Could you transcribe, without any changes, the part of the listing that starts with the line containing "Task: Click the €1,500 price" and runs through the end of the listing, with both ends included?

▶ Information shown
——

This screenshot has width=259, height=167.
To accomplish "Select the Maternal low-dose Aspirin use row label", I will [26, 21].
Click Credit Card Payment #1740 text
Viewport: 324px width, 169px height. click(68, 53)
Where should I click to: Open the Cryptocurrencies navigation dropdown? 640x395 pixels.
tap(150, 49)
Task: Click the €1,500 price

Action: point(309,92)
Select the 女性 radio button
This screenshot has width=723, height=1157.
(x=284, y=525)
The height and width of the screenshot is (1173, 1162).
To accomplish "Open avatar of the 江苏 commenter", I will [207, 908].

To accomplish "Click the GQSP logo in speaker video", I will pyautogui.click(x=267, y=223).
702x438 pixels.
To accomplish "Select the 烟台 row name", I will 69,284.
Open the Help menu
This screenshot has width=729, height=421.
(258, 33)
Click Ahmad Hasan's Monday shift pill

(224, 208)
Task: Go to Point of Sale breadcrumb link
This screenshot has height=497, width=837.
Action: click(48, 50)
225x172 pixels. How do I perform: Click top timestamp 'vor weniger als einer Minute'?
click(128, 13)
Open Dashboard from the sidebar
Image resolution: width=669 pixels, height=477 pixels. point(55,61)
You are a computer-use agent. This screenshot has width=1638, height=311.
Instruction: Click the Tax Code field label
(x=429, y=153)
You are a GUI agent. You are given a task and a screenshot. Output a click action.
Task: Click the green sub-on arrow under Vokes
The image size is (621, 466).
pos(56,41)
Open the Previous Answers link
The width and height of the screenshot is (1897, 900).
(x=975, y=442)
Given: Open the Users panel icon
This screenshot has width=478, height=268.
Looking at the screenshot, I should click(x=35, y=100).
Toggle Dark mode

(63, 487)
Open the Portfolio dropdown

——

▶ Answer for this exercise
Task: Click the €1,500 price

Action: point(309,92)
Select the 女性 radio button
This screenshot has width=723, height=1157.
(x=284, y=525)
The height and width of the screenshot is (1173, 1162).
To accomplish "Open avatar of the 江苏 commenter", I will [207, 908].

To accomplish "Click the GQSP logo in speaker video", I will pyautogui.click(x=267, y=223).
702x438 pixels.
To accomplish "Select the 烟台 row name", I will 69,284.
Open the Help menu
This screenshot has width=729, height=421.
(258, 33)
Click Ahmad Hasan's Monday shift pill

(224, 208)
Task: Go to Point of Sale breadcrumb link
This screenshot has height=497, width=837.
Action: click(48, 50)
225x172 pixels. How do I perform: Click top timestamp 'vor weniger als einer Minute'?
click(128, 13)
Open Dashboard from the sidebar
Image resolution: width=669 pixels, height=477 pixels. point(55,61)
You are a computer-use agent. This screenshot has width=1638, height=311.
Instruction: Click the Tax Code field label
(x=429, y=153)
You are a GUI agent. You are given a task and a screenshot. Output a click action.
Task: Click the green sub-on arrow under Vokes
The image size is (621, 466).
pos(56,41)
Open the Previous Answers link
The width and height of the screenshot is (1897, 900).
(x=975, y=442)
Given: Open the Users panel icon
This screenshot has width=478, height=268.
Looking at the screenshot, I should click(x=35, y=100).
Toggle Dark mode

(63, 487)
Open the Portfolio dropdown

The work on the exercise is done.